A single number is needed: how many lines of the data below contain "will".

Stored items:
********

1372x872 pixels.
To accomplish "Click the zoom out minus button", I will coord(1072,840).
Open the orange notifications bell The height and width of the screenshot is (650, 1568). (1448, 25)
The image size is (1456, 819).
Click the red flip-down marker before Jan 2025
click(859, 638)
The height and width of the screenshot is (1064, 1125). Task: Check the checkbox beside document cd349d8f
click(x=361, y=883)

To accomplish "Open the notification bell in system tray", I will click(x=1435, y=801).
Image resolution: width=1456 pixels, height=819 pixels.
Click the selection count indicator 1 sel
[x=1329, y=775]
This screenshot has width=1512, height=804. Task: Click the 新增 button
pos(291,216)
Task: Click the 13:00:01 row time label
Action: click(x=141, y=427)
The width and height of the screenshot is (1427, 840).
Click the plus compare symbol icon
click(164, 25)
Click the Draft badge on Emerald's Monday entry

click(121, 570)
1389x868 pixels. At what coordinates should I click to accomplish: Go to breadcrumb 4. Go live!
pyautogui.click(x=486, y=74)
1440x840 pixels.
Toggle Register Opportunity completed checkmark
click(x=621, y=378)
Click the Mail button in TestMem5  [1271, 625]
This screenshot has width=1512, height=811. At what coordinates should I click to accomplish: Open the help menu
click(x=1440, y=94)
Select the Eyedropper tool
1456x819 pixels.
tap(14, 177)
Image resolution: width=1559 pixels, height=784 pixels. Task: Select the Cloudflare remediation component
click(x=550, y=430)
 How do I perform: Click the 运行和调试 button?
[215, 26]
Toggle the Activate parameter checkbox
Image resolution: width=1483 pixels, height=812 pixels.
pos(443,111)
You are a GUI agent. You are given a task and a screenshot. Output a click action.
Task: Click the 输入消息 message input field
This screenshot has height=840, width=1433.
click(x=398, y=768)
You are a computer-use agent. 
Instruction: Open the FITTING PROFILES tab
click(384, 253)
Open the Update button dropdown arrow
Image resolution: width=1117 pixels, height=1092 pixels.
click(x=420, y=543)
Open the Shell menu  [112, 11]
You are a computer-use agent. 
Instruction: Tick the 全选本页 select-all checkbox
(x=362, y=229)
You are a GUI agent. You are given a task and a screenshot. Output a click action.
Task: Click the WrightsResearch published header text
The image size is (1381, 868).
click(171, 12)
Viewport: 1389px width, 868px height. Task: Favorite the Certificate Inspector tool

********

#### RESPONSE AREA:
2